SmilingWolf / VQMTCrossVal

Cross validation for objective quality metric measurement tools on multiple public datasets
4 stars 2 forks source link

instructions on how to reproduce the results are missing #2

Open jyrkialakuijala opened 4 years ago

jyrkialakuijala commented 4 years ago

please consider adding instructions on how to reproduce the results

jyrkialakuijala commented 4 years ago

also possibly separate instructions without dssim since not every organization has a license to use it

SmilingWolf commented 4 years ago

Software used:

VQMTs:

What I did was:

All the scripts used, start and finish CSVs are made available within the Scripts subdir of this repo. They should work flawlessly within a Windows or in general a case-insensitive env, while some more care should be taken on Linux because of some case mismatching/inconsistencies between the image name in the datasheets and the effective filename.

Scripts follow a [dataset].["getScores"/"ROCC"].py naming convention, where getScores reads the starting CSV ("[dataset].MOS.csv"), runs the tools, parses the stdout and adds the result to the final CSV ([dataset].VQMT.csv). The ROCC scripts read the [dataset].VQMT.csv CSV and use pandas+scipy to calculate the correlation coefficients.

As a side note, the scripts within the Scripts subdir display some more results: where possible I added some filtering by distortion to measure correlation only for JPEG+JPEG2K and JPEG+JPEG2K+Gaussian blur distortions. Didn't include them in the "frontpage" for the sake of brevity, but thought you might have a use for this.

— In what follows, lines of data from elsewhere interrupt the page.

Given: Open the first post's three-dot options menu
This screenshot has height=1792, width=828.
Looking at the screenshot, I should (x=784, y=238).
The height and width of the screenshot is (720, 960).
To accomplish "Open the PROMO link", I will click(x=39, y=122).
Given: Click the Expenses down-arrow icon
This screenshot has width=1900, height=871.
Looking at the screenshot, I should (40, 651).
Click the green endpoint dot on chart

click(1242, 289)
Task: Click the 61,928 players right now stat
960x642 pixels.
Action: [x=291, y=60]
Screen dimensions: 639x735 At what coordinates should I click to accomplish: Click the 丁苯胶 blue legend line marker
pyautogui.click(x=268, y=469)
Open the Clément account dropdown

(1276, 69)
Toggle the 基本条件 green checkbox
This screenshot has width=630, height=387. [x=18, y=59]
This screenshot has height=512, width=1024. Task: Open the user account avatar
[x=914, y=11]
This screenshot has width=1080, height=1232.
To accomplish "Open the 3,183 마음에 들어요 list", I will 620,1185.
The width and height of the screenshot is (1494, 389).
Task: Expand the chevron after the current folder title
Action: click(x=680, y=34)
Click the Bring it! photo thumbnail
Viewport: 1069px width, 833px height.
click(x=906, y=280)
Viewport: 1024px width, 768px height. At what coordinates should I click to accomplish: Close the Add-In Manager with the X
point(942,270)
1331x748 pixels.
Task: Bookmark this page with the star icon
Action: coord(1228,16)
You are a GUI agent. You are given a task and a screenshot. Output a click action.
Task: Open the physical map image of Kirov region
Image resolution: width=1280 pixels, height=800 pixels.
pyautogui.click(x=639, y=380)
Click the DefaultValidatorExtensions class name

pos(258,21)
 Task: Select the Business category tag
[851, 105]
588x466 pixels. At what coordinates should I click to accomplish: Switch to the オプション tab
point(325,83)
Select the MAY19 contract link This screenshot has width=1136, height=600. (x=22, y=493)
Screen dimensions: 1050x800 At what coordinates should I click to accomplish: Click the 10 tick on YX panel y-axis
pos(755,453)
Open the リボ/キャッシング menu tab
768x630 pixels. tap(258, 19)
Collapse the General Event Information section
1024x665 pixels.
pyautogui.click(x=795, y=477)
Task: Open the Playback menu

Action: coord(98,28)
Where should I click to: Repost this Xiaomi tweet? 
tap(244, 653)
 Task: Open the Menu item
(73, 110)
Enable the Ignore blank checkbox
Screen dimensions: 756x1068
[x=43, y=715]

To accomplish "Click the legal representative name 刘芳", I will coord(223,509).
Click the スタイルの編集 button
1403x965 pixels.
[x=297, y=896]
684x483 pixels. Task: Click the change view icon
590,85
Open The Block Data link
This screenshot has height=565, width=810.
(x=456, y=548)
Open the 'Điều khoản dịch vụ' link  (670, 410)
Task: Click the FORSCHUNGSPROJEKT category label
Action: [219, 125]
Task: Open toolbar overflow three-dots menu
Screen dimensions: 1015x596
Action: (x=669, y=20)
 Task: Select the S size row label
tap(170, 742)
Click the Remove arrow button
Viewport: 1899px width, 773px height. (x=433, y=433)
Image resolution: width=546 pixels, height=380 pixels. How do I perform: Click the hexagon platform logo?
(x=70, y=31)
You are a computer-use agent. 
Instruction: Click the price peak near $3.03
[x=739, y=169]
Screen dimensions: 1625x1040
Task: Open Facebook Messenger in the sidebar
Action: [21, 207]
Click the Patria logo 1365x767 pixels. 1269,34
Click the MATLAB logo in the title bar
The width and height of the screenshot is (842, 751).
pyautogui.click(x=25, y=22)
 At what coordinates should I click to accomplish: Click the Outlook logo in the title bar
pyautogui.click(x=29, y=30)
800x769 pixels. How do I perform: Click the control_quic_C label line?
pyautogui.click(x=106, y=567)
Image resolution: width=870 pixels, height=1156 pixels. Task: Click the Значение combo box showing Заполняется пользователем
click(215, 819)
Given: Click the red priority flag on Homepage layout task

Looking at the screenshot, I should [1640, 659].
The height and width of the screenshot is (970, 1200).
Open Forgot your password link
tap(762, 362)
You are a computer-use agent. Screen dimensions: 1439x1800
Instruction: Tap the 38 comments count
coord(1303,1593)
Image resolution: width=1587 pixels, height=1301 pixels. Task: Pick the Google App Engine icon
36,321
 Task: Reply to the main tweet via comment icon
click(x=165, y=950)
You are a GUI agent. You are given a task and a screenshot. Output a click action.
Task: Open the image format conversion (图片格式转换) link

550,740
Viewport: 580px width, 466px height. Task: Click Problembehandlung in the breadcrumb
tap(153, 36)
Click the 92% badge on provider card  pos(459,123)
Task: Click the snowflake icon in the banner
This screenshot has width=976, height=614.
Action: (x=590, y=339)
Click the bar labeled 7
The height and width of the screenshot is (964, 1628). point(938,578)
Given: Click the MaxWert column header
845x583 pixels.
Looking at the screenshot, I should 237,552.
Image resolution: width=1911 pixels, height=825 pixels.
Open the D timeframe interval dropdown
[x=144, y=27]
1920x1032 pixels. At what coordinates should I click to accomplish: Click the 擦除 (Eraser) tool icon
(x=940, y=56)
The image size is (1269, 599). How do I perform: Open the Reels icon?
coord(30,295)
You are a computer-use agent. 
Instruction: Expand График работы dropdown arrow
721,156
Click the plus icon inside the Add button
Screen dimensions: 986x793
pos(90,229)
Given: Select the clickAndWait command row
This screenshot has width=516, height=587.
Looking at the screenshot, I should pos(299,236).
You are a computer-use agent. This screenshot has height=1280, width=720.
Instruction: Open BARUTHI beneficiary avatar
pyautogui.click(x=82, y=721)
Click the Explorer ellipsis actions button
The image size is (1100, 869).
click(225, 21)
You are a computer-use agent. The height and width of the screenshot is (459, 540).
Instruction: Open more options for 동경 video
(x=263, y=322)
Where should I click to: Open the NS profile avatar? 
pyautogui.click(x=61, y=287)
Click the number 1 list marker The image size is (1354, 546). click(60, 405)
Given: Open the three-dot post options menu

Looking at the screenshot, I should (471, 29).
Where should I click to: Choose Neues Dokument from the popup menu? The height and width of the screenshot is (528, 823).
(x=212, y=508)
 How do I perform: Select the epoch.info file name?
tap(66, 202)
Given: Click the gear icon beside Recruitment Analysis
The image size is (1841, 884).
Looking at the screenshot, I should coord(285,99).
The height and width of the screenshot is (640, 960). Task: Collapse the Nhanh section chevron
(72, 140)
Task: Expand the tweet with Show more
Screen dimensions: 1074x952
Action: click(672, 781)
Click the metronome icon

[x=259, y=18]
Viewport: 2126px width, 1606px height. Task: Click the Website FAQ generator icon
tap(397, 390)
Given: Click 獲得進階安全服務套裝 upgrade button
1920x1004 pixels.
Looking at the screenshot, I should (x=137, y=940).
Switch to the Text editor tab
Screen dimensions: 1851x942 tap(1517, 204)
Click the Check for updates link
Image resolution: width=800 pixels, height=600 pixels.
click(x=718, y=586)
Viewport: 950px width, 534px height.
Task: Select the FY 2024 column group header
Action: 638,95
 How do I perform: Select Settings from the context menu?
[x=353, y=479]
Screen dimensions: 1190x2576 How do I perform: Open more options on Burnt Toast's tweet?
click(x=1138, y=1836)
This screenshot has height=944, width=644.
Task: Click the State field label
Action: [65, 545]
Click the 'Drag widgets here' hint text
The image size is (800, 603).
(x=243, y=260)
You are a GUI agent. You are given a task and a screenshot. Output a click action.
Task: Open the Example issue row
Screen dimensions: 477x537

If anything is unclear, I am at your disposal to amend the above so that the repro instructions can reach a presentable state and be included in the README.md file.

jyrkialakuijala commented 4 years ago

Would you be able to easily rerun the results with https://gitlab.com/wg1/jpeg-xl/blob/master/tools/butteraugli_main.cc instead of https://github.com/google/butteraugli

using the p-norm score, not the max butteraugli score? (The jpeg-xl butteraugli prints out both scores.)

SmilingWolf commented 4 years ago

I would and already began doing so for max, 2, 3, 6 and 12-norm scores on the JPEG XR and KADID-10k datasets. I can do them all and post the results here.

jyrkialakuijala commented 4 years ago

That is just wonderful. I cannot thank you enough.

If it doesn't work out, I need to do some serious home work.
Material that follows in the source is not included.